Stated goal: Turn the listing below into a JSON list of strings, with one string per line and no blank lines. Leave the pictures out.

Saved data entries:
----

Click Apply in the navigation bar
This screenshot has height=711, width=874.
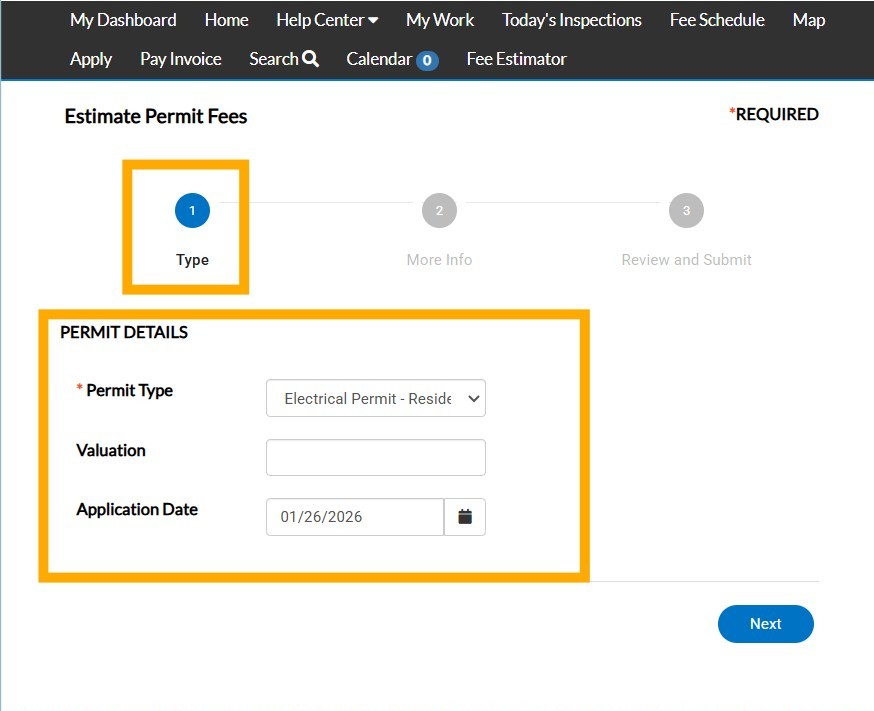91,59
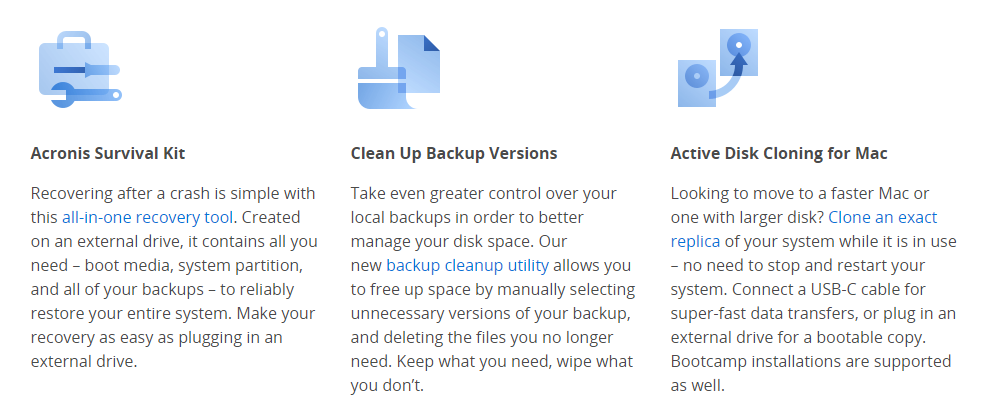Screen dimensions: 982x405
Task: Click the backup cleanup description paragraph
Action: click(493, 289)
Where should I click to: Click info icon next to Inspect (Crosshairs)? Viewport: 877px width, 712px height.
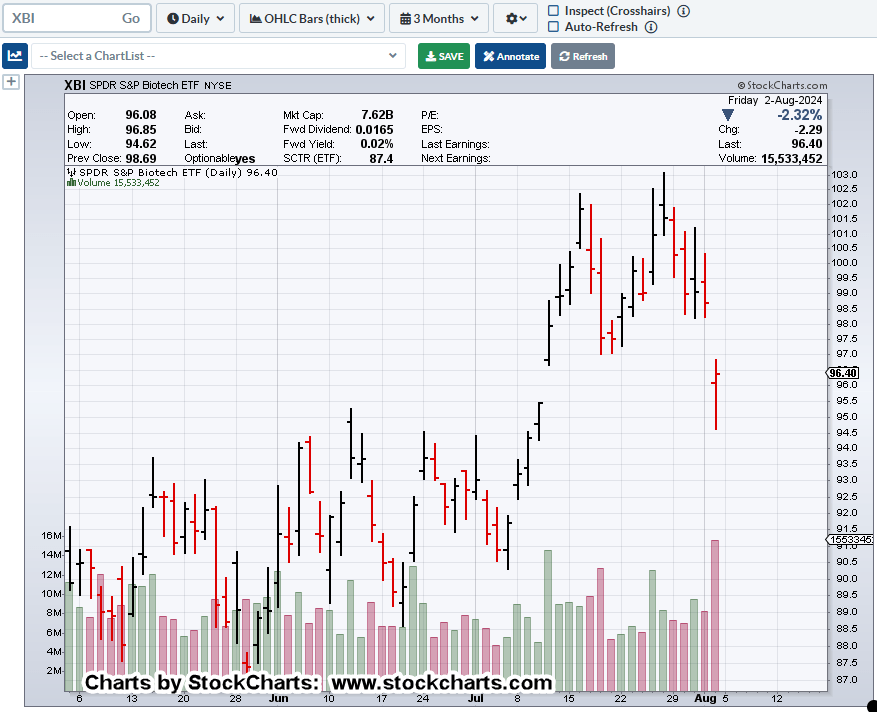(683, 11)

----

Expected answer:
[
  "Click Apply in the navigation bar",
  "This screenshot has height=711, width=874.",
  "91,59",
  "Screen dimensions: 982x405",
  "Task: Click the backup cleanup description paragraph",
  "Action: click(493, 289)",
  "Where should I click to: Click info icon next to Inspect (Crosshairs)? Viewport: 877px width, 712px height.",
  "(683, 11)"
]